> [What you should do]:
Please carry on the news article about proposed TRICARE enrollment fees, starting right after its final sentence.

> [Document excerpt]:
New enrollment fees could be ahead for TRICARE

Reforms in the 2017 defense authorization bill add enrollment fees to TRICARE to try to bring down government costs.

Starting in 2018, new members of the military may have to dig deeper into their pockets to pay for  family member medical treatment.

The House Armed Services Committee is proposing some reforms to TRICARE, which insures about 9.5 million active duty, retired and reserve service members in the 2017 defense authorization bill.

Part of those reforms includes adding enrollment fees and fixed dollar copayments for active duty family members and retirees who join the military in 2018 or beyond.

New active duty members would have to pay annual enrollment fees for family members if they join in 2018 or after.

“The goal is to see the changes in structure and function be rolled out and evolve in the next two to four years,” said House Armed Services Military Personnel Subcommittee Chairman Joe Heck (R-Nev.). “Potential increases in enrollment fees and deductibles will be put into place because we will have increased access and increase the product.”

Heck said deductibles and copays will be indexed to the Cost of Living Adjustment.

As for the annual fees, the cost depends what plan members pick. The committee narrowed down the number of plan choices to two.

Beneficiaries can use TRICARE Prime, which is like an HMO and uses military treatment facilities, or they can use TRICARE Preferred, which works like a PPO and offers more treatment choices.

Using that plan, TRICARE Prime will cost an individual $180 and a family $360 annually. Retired beneficiaries will pay $325 for an individual and $650 for a family.

TRICARE Preferred is more expensive. That plan would cost $300 for an individual annually and $600 for a family. Retired users would pay $425 individually and $850 for a family.

Some service member advocate groups think that is too much though.

“That probably sounds minimal compared to what a lot of civilians pay,” said Karen Ruedisueli, deputy director of government relations at the National Military Family Association. “But you have to keep in mind a couple of things. One is that they would be introducing these fees at the same time that the new retirement system is rolling out.”

Ruedisueli said service members will be encouraged to invest in that to get a match from the government.

> [Information provided]:
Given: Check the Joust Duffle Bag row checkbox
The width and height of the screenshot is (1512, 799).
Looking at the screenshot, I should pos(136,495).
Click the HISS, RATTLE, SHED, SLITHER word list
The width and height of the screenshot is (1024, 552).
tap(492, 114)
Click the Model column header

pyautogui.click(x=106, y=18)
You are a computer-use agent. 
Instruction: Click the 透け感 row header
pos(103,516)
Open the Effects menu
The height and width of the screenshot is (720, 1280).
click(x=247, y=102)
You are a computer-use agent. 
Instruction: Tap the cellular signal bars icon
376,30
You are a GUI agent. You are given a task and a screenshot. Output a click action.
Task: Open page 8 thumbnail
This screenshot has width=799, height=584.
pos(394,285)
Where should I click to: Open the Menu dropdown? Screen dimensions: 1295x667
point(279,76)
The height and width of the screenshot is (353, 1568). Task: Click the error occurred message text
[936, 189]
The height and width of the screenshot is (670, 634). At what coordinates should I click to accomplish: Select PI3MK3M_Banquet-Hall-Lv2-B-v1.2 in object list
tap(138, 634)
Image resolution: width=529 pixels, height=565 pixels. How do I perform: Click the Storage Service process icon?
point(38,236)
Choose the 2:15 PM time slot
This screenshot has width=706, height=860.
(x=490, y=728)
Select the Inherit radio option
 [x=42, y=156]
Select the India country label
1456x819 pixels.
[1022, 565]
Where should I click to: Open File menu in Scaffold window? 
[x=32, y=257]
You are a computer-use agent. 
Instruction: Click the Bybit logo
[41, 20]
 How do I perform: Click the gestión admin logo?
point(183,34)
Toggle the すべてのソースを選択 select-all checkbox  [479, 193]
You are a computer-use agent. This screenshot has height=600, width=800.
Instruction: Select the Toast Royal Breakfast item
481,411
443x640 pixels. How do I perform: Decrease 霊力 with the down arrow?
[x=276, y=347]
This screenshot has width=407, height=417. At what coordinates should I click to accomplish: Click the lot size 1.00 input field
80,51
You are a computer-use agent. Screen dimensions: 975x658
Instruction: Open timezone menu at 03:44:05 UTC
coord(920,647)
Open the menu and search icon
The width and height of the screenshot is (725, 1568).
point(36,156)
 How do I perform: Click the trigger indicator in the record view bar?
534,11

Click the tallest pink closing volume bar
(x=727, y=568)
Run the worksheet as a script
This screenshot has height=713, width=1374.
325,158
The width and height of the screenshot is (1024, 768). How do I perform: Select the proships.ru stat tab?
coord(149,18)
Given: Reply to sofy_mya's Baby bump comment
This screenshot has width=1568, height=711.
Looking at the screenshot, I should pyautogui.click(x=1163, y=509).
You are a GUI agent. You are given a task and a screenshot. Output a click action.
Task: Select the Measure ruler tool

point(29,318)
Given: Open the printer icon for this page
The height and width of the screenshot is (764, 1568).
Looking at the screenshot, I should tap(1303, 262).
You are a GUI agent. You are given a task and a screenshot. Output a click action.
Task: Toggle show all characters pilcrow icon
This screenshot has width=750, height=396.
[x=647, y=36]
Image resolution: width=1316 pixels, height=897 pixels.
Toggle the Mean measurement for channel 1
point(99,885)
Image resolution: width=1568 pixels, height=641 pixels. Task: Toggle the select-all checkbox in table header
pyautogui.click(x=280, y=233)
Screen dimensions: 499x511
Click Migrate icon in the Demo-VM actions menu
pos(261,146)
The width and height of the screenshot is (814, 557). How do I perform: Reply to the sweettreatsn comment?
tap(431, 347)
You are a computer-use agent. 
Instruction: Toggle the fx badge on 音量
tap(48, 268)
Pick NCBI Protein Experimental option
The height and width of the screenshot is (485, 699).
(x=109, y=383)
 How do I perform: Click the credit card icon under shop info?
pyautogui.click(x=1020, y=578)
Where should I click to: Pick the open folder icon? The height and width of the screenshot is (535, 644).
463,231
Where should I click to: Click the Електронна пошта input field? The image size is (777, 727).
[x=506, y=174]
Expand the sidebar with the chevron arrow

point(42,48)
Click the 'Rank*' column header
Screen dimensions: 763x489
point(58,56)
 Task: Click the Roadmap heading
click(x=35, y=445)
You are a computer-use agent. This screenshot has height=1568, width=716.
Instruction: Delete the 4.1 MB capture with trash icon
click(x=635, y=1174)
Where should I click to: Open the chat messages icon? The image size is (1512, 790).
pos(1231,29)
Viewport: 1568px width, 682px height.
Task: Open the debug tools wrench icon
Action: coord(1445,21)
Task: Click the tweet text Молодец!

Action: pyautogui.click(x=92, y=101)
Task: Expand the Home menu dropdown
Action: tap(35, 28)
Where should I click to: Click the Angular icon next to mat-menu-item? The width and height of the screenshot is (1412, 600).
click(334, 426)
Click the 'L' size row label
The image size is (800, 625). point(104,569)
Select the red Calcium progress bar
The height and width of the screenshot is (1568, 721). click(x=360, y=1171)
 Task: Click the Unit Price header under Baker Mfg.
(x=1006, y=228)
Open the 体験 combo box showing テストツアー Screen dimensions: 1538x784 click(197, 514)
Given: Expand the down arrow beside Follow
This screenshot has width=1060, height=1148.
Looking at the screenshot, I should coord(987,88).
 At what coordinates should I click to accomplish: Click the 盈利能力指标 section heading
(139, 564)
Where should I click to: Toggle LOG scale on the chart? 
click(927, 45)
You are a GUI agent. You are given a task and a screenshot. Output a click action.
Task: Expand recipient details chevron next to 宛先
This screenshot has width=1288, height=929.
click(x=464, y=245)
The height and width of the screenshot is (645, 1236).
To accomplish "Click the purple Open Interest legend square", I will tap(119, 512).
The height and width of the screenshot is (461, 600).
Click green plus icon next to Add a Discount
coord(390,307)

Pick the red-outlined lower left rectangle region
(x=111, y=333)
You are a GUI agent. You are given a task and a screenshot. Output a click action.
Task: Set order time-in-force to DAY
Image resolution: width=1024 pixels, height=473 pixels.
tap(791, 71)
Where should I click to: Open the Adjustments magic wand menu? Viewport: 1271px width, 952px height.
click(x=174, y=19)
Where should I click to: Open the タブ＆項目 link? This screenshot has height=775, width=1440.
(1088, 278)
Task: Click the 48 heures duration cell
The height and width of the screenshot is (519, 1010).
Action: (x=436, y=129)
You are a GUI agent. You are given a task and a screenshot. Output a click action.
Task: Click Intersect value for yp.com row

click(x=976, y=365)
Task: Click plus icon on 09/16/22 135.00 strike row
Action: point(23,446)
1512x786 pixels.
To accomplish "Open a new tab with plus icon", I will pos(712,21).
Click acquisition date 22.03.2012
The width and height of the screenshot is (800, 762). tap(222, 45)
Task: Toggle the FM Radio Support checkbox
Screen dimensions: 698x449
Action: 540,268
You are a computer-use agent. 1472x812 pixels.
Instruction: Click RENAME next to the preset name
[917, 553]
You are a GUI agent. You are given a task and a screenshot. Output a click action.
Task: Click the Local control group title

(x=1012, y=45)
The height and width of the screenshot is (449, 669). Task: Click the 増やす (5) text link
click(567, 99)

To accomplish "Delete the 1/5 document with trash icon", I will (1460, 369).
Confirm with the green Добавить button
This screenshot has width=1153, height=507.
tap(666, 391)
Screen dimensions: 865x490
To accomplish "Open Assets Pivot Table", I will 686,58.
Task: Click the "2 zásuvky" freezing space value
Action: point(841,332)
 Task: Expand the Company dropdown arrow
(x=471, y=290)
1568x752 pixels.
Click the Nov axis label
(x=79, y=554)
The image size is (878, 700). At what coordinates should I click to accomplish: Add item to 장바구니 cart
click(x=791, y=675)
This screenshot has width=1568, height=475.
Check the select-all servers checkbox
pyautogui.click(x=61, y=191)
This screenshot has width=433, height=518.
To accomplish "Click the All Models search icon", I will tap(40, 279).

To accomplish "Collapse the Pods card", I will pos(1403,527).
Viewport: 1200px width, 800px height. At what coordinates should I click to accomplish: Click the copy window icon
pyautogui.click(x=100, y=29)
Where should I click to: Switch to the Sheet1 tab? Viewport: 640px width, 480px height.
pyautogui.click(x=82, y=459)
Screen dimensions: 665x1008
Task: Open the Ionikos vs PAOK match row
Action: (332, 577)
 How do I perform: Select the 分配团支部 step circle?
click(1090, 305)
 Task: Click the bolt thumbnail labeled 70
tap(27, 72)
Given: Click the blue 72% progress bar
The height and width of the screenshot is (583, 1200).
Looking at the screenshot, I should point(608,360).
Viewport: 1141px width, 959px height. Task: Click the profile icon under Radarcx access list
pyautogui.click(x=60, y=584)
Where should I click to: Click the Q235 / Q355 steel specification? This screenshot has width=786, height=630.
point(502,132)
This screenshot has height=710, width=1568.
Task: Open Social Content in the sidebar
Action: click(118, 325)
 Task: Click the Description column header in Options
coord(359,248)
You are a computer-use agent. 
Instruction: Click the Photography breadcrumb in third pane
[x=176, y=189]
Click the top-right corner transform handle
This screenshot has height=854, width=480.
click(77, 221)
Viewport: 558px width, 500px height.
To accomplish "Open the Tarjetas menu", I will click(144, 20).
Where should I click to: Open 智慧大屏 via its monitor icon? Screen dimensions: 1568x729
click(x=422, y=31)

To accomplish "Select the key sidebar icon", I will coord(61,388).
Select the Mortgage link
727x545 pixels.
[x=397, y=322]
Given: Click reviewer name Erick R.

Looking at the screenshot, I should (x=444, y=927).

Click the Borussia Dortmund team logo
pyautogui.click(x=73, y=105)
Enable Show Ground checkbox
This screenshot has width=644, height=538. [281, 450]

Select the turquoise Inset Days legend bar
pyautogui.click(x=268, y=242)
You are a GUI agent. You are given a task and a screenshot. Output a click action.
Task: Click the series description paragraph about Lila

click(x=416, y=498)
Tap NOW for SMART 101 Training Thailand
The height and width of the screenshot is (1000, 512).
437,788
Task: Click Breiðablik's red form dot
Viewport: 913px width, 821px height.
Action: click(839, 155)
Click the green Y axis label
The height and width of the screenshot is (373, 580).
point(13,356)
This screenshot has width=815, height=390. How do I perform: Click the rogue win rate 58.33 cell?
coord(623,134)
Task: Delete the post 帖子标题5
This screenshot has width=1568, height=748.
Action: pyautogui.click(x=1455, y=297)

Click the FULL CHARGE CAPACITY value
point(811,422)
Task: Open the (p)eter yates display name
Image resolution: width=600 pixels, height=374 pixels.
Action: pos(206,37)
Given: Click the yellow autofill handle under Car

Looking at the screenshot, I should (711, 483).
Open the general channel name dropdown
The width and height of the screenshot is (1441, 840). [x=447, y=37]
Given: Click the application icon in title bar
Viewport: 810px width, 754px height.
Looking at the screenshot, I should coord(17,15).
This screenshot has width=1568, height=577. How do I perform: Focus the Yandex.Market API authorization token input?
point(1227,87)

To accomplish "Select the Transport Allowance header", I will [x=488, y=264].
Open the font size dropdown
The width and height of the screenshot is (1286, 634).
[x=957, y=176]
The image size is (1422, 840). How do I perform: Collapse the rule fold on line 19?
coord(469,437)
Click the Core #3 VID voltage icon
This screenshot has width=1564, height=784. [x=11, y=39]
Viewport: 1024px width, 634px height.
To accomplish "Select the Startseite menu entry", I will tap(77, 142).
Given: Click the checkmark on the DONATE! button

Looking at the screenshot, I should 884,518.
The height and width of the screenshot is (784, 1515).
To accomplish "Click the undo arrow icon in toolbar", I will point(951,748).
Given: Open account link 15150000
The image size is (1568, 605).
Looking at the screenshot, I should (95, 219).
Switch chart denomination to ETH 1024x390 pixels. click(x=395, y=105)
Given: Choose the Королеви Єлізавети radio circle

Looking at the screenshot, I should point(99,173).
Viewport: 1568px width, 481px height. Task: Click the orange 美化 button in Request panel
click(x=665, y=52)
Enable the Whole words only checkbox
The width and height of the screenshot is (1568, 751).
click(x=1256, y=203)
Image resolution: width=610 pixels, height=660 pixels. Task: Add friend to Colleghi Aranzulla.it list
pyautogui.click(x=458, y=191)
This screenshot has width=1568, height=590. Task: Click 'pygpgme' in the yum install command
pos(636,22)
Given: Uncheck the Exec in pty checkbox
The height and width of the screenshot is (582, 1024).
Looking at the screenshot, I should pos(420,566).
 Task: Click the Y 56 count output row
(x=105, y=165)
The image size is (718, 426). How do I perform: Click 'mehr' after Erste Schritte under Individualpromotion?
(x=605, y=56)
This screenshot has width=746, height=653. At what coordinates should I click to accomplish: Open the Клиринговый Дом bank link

> [Answer section]:
In addition, the government is cutting Basic Allowance for Housing and has not been able to tie military pay raises to the Employment Cost Index for at least three years, she said.

All those things combined put a burden on the troops. The committee did suggest a raise tied to the ECI, but that will not happen unless the bill becomes law.

To put things in perspective, a new enlisted soldier is paid $1,567 a month.

The reason for the cost hikes is that the government has become increasingly worried about the rising costs of military health care.

A Congressional Budget Office report stated DoD spent $52 billion in health care for service members, retirees and their families in 2012.

“The cost of providing that care has increased rapidly as a share of the defense budget over the past decade, out-pacing growth in the economy, growth in per capita health care spending in the United States and growth in funding for DoD’s base budget,” the report states.

The cost of providing health care to military and their families rose 130 percent from 2000 to 2012, the report states.

The report states expanded benefits, medical costs of wars and the increased use of TRICARE are all causes of the cost increase.

The committee did not venture to guess exactly how much the fees will save the government on health care, but the Obama administration put out a similar, but slightly more ambitious, plan for TRICARE earlier this year.

That plan projected an estimated savings of about $5 billion between 2017 and 2021.

While the enrollment fees may lessen the cost of health care for the government and put some burden on the troops, some lawmakers think more needs to be done to fix the system.

“We are probably not saving the kind of money that might be necessary going forward so that we are certain people are getting the very best care, but at the same time [creating] savings going forward,” House Armed Services Military Personnel Subcommittee Ranking Member Susan Davis (D-Calif.) said. “One we start letting [health care costs] rise too much over the personnel costs overall we are going to be in trouble.”